- Location of La Salle-de-Vihiers
- La Salle-de-Vihiers La Salle-de-Vihiers
- Coordinates: 47°09′24″N 0°38′05″W﻿ / ﻿47.1567°N 0.6347°W
- Country: France
- Region: Pays de la Loire
- Department: Maine-et-Loire
- Arrondissement: Cholet
- Canton: Chemillé-Melay
- Commune: Chemillé-en-Anjou
- Area^{1}: 17.27 km^{2} (6.67 sq mi)
- Population (2022): 936
- • Density: 54/km^{2} (140/sq mi)
- Demonym(s): Sallésien, Sallésienne
- Time zone: UTC+01:00 (CET)
- • Summer (DST): UTC+02:00 (CEST)
- Postal code: 49310
- Elevation: 89–204 m (292–669 ft) (avg. 192 m or 630 ft)

= La Salle-de-Vihiers =

La Salle-de-Vihiers (/fr/) is a former commune in the Maine-et-Loire department in western France.

On 15 December 2015, Chanzeaux, La Chapelle-Rousselin, Chemillé-Melay, Cossé-d'Anjou, La Jumellière, Neuvy-en-Mauges, Sainte-Christine, Saint-Georges-des-Gardes, Saint-Lézin, La Salle-de-Vihiers, La Tourlandry and Valanjou merged becoming one commune called Chemillé-en-Anjou.

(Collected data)

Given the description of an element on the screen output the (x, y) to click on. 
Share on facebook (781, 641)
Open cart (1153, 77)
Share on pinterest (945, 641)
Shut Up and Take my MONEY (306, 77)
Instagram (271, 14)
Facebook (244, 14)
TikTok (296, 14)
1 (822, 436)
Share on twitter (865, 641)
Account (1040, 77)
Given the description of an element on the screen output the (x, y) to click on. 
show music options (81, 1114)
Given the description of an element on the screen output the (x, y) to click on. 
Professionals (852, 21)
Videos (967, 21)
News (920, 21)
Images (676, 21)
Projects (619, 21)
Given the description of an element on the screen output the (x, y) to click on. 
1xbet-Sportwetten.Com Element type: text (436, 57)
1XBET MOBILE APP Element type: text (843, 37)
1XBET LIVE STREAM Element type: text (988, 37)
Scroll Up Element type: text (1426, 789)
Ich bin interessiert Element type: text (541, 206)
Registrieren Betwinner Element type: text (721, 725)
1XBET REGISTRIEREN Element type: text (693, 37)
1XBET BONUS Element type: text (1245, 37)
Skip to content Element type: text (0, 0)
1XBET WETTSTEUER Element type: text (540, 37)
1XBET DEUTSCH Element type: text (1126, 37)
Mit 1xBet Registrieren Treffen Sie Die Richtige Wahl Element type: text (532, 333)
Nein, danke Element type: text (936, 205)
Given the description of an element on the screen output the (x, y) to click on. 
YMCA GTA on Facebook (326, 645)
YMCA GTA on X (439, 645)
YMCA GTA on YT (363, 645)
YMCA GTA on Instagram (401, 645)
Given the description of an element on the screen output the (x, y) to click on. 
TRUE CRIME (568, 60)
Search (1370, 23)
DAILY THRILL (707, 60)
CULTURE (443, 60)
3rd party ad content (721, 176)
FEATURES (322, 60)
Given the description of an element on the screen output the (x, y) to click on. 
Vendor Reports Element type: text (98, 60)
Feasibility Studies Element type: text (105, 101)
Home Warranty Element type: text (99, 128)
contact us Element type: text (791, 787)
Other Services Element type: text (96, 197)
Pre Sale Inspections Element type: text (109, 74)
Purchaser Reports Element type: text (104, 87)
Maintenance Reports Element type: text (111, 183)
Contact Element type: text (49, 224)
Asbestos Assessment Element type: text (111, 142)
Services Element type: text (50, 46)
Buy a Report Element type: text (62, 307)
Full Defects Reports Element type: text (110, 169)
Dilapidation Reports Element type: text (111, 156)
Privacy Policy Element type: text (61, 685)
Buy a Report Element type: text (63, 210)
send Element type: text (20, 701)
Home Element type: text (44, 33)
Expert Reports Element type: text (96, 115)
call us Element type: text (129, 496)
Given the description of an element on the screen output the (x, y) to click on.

◆ **ACTIVITY**
Please copy the La Salle-de-Vihiers text between "- • Summer (DST): UTC+02:00" and "in western France.", inclusive, switching "Elevation" to "Altitude".

◆ **ANSWER TO THIS TASK**
- • Summer (DST): UTC+02:00 (CEST)
- Postal code: 49310
- Altitude: 89–204 m (292–669 ft) (avg. 192 m or 630 ft)

= La Salle-de-Vihiers =

La Salle-de-Vihiers (/fr/) is a former commune in the Maine-et-Loire department in western France.